L’affaire de l’Armée de résistance du Seigneur met en évidence des problèmes à cet égard

Un membre de la communauté de Lukodi (Ouganda), devant une plaque commémorant le massacre du 19 mai 2004, l’une des atrocités pour lesquelles Dominic Ongwen est inculpé devant la Cour pénale internationale. Plus de 4 000 victimes participent au procès. ©2016 G. GT. 

(Amsterdam) – La Cour pénale internationale (CPI) devrait accorder la priorité aux points de vue et aux souhaits des victimes concernant le choix des avocats chargés de les représenter dans la salle d’audience, a déclaré Human Rights Watch dans un rapport publié aujourd’hui.


Le rapport de 68 pages, intitulé  « Qui nous défendra ? La représentation légale des victimes à la CPI dans l’affaire Ongwen et au-delà », compare la façon dont les avocats des victimes ont été sélectionnés dans un procès en cours aux tendances plus générales dans la pratique judiciaire. À la CPI, les victimes ont le droit de participer aux procès et sont représentées aux procès par l’intermédiaire d’avocats. Le système de participation des victimes de la CPI, une innovation capitale dans la justice pénale internationale, crée un lien capital entre les communautés affectées par les atrocités et la salle d’audience. Toutefois, Human Rights Watch a constaté que les pratiques de la CPI sont loin de garantir la prise en compte des points de vue des victimes dans les décisions sur l’organisation éventuelle d’une représentation légale des victimes.

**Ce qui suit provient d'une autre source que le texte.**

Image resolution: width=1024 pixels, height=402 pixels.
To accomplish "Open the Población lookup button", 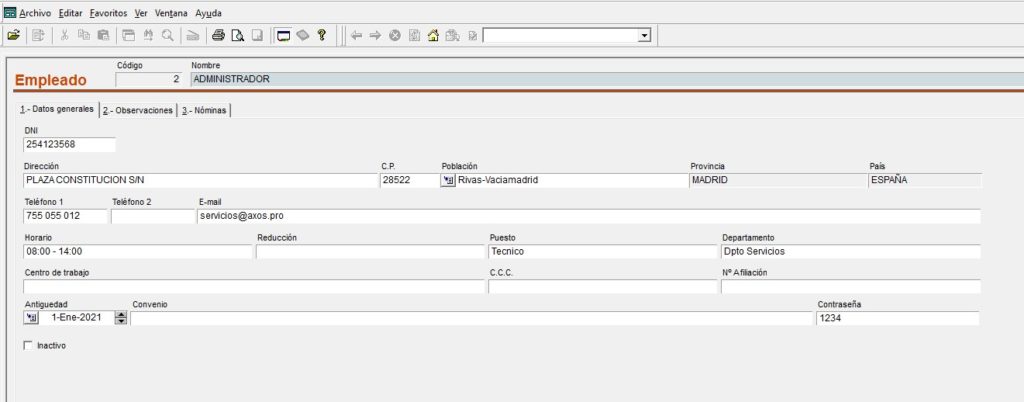I will click(448, 181).
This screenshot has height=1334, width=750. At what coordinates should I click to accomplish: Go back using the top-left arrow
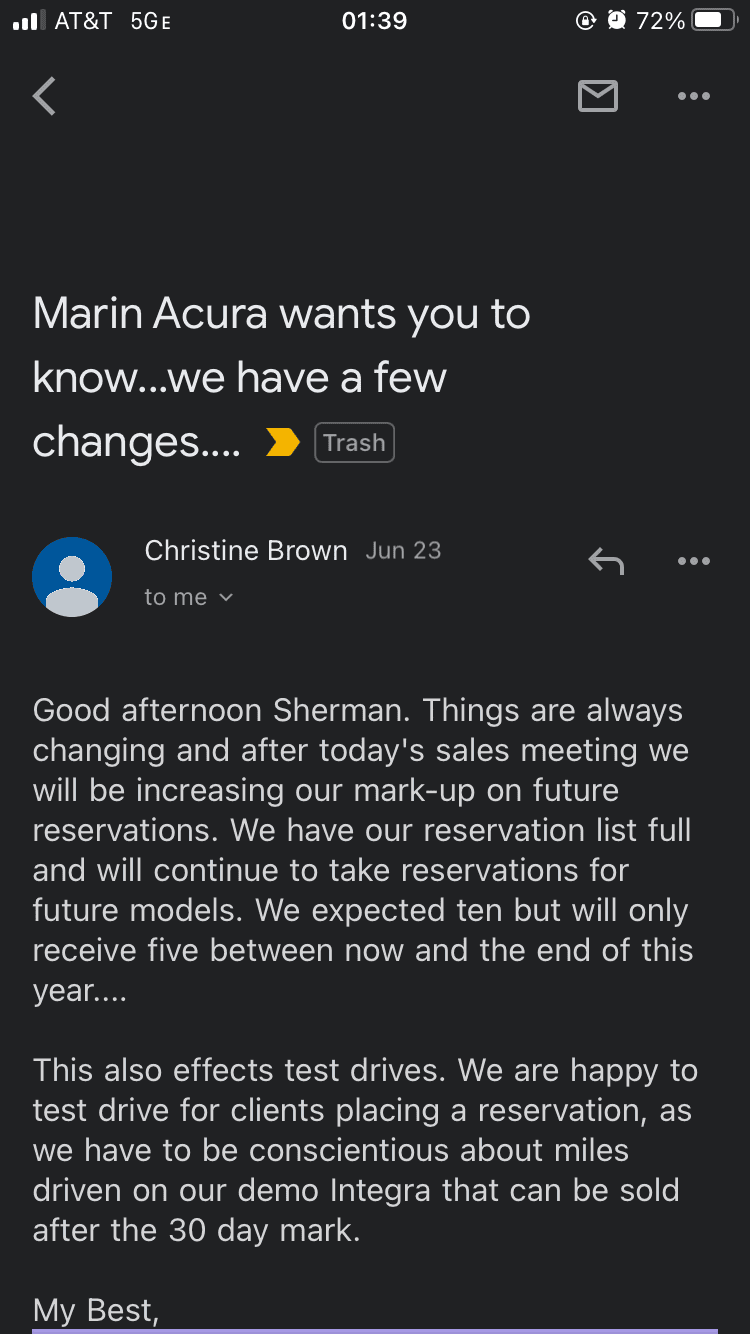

« La possibilité pour les victimes de prendre part aux procès de la CPI peut contribuer à faire en sorte quelles aient le sentiment que justice a été rendue », a déclaré Michael Adams, titulaire d’une bourse de recherche de Columbia Law School auprès du programme Justice internationale de Human Rights Watch. « Mais les responsables de la CPI devraient réexaminer la façon daider au mieux les victimes lorsquil sagit de décider qui les défendra au tribunal. »

Human Rights Watch a interrogé des membres des communautés affectées, des représentants d’organisations non gouvernementales et des membres du personnel de la CPI, et a étudié les jugements de la Cour, y compris les décisions entourant le choix du représentant légal dans l’affaire en cours concernant Dominic Ongwen. Ongwen est un ancien commandant de l’Armée de résistance du Seigneur (Lord’s Resistance Army, LRA), groupe rebelle ougandais, qui a été transféré devant la CPI en janvier 2015. Deux équipes d’avocats représentent 4 107 victimes qui participent au procès portant sur 70 chefs d’accusation de crimes de guerre et crimes contre l’humanité, qui s’est ouvert en décembre 2016.
 

Le règlement de la Cour offre aux victimes le droit de choisir un conseiller juridique, mais les juges peuvent demander aux victimes de choisir un « représentant légal commun », un seul avocat pour représenter un groupe de victimes. Lorsque les victimes ne sont pas en mesure de choisir, la Cour peut nommer directement ledit représentant.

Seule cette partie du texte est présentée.